Every record below is to be restated verbatim, though its images are not.
▽
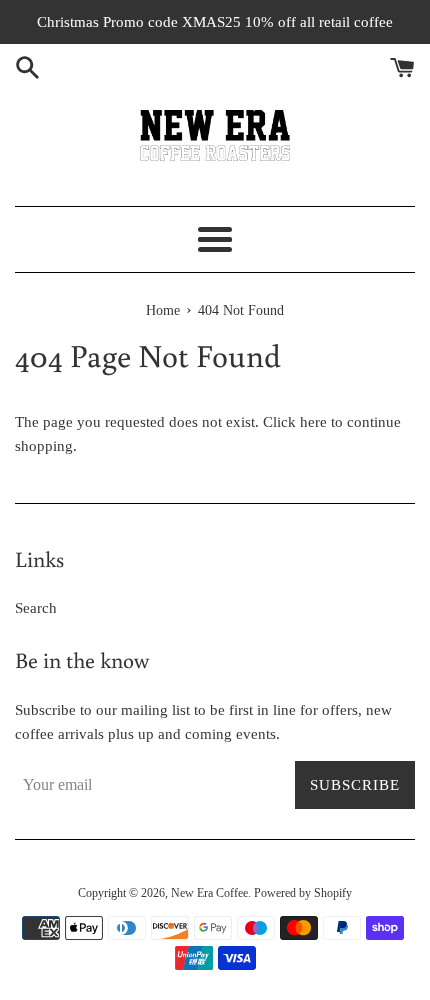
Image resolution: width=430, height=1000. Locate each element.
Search (36, 608)
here (313, 422)
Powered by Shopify (303, 893)
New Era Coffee (209, 893)
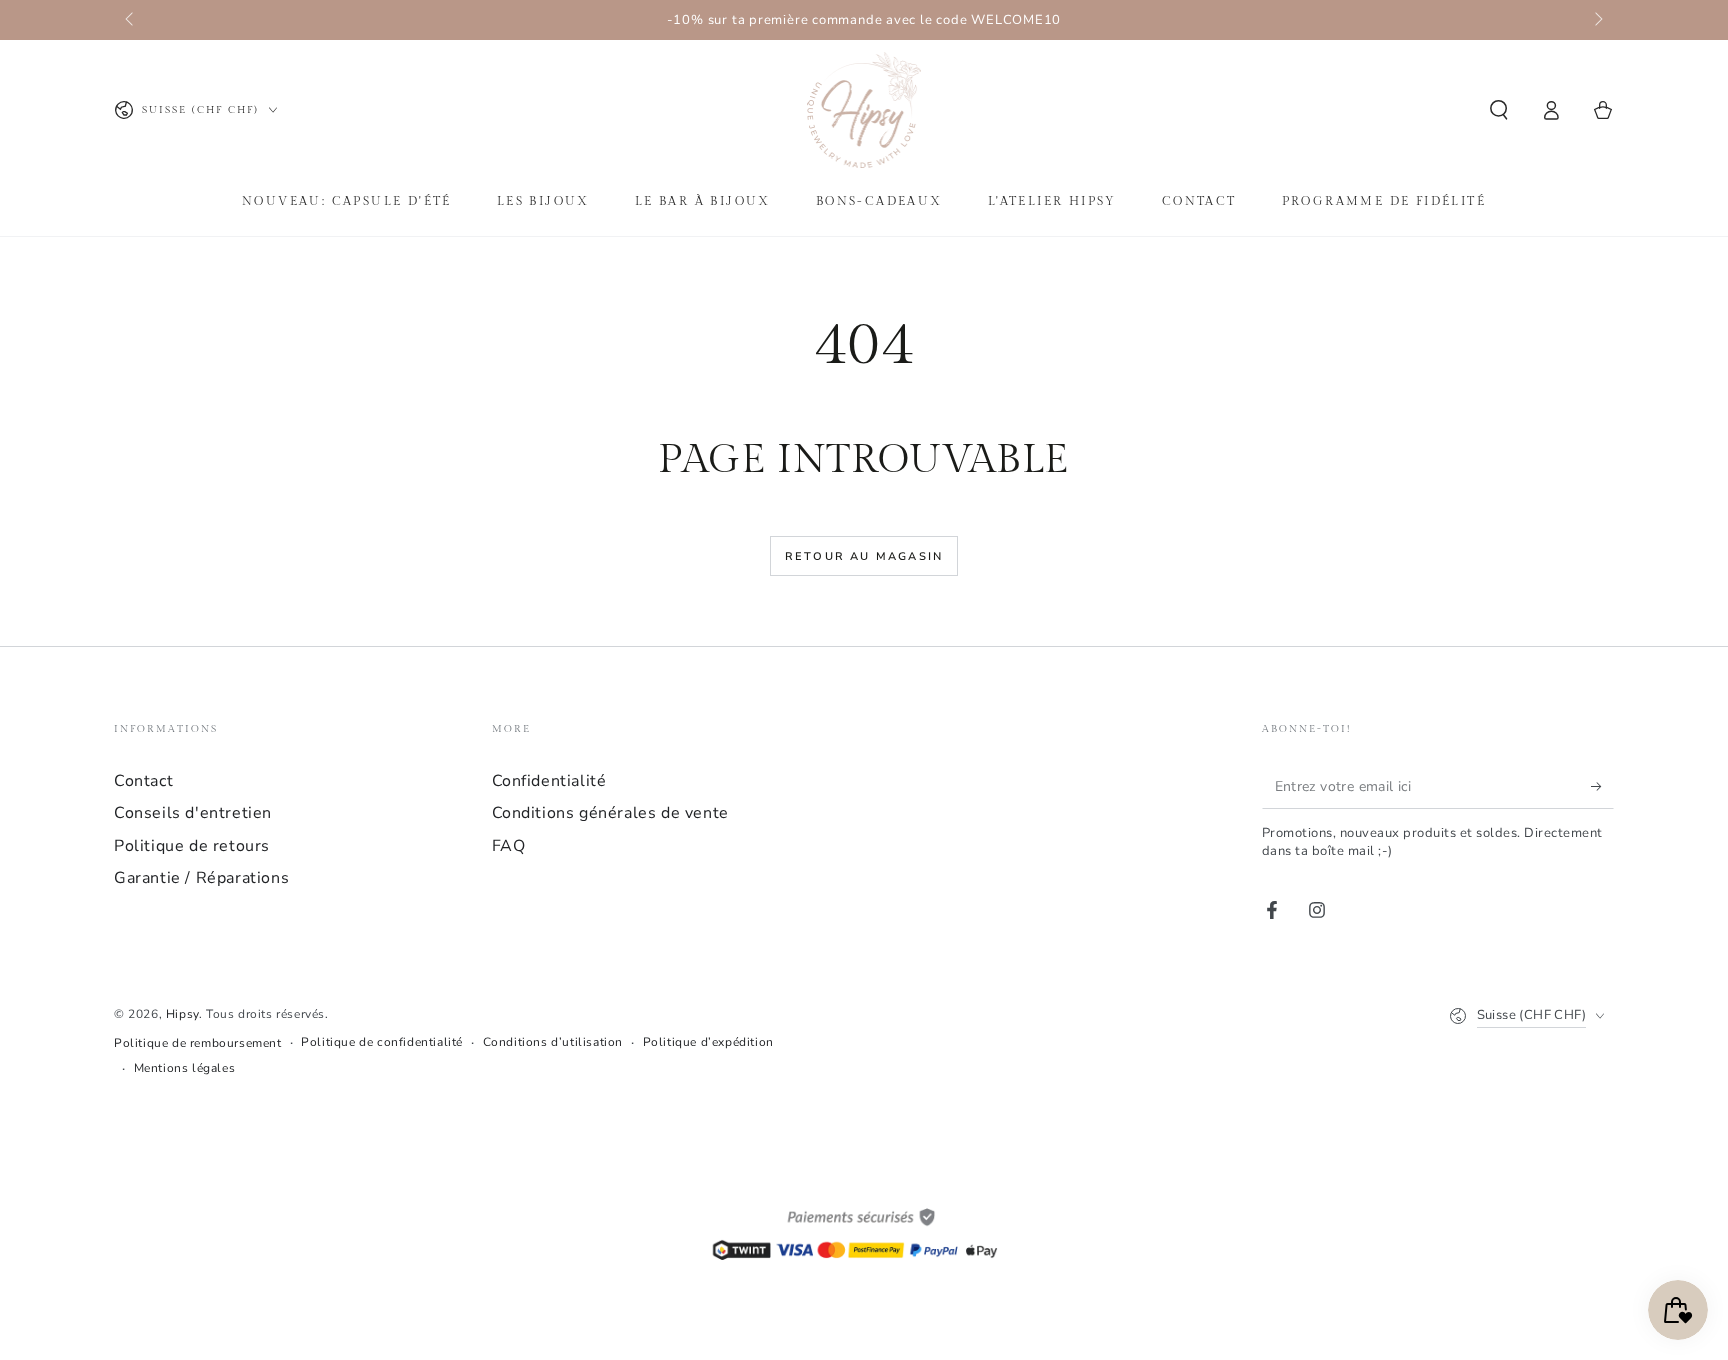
△
§ Finished exercise
Image resolution: width=430, height=1000. Locate each element.
Search (36, 608)
here (313, 422)
Powered by Shopify (303, 893)
New Era Coffee (209, 893)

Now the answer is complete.